This past spring, we saw the stars align with all major factors favouring higher beef and cattle prices. Moving into fall of 2015, the cattle market continues the transition phase with growing meat supplies along with softer consumer demand.
Alberta packers were buying fed cattle at $182 in mid-August, which was down from the spring highs of $204. Breakeven pen closeouts are in the range of $187 to $190 so feedlots are contending with a slightly negative margin structure.
Feed grain prices have also come off the spring highs with barley and feed wheat trading around $220/mt delivered Southern Alberta; however the weaker input costs have not offset the decrease in fed cattle prices. Smaller volumes of varying quality have characterized the feeder cattle market across Western Canada. There are a few batches of fresh yearlings and calves coming on the market and prices are under pressure given the current environment.
In my July column, I mentioned the beef contraction phase was over and producers should expect quarterly beef production to exceed year-ago levels starting in the third quarter.

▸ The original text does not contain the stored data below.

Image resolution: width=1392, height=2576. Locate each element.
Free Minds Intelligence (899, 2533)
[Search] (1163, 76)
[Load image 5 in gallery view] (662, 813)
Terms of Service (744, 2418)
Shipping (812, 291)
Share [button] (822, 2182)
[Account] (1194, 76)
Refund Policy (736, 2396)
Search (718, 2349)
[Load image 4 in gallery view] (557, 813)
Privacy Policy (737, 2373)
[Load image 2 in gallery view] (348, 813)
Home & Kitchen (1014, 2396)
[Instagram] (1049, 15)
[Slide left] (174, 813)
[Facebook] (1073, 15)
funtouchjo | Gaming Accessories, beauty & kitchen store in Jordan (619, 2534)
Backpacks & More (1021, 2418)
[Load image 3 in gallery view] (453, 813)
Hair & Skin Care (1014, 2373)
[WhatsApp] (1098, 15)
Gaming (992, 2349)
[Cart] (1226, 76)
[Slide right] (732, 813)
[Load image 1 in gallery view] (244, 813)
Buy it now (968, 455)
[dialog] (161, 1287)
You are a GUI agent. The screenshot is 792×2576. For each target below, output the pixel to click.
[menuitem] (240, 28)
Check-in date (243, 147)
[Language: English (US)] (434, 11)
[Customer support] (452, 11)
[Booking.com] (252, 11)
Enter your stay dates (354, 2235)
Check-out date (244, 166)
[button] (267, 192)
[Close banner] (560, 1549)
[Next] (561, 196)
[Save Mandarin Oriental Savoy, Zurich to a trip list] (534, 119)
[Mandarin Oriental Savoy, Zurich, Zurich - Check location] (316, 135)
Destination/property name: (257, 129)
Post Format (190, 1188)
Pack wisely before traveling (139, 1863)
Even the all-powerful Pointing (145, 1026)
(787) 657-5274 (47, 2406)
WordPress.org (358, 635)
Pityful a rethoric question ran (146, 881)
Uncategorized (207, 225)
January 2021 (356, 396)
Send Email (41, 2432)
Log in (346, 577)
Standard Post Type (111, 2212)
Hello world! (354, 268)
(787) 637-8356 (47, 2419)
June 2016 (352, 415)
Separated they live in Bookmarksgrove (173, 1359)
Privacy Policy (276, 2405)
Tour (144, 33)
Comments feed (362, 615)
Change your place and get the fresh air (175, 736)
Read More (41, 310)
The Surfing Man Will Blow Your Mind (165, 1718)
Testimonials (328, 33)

U.S. feedlot inventories are running slightly above year-ago levels although we have seen feeder cattle placements drop over the past few months. Therefore, it now looks like third- and fourth-quarter beef production for 2015 will be just marginally higher than last year.
In September and October, feedlot placements are expected to exceed year-ago levels which will cause beef production to experience a sharp year-over-year increase in the first and second quarters of 2016.
The accompanying table shows second-quarter beef production in 2016 is expected to be 650 million pounds higher compared to the second quarter of 2015. This is a major fundamental shift which will weigh on the deferred live cattle futures and limit the ability of feedlot operators to lock in a profit on fall placed calves. And 2016 beef production is expected to be up nearly 1.1 billion pounds over 2015.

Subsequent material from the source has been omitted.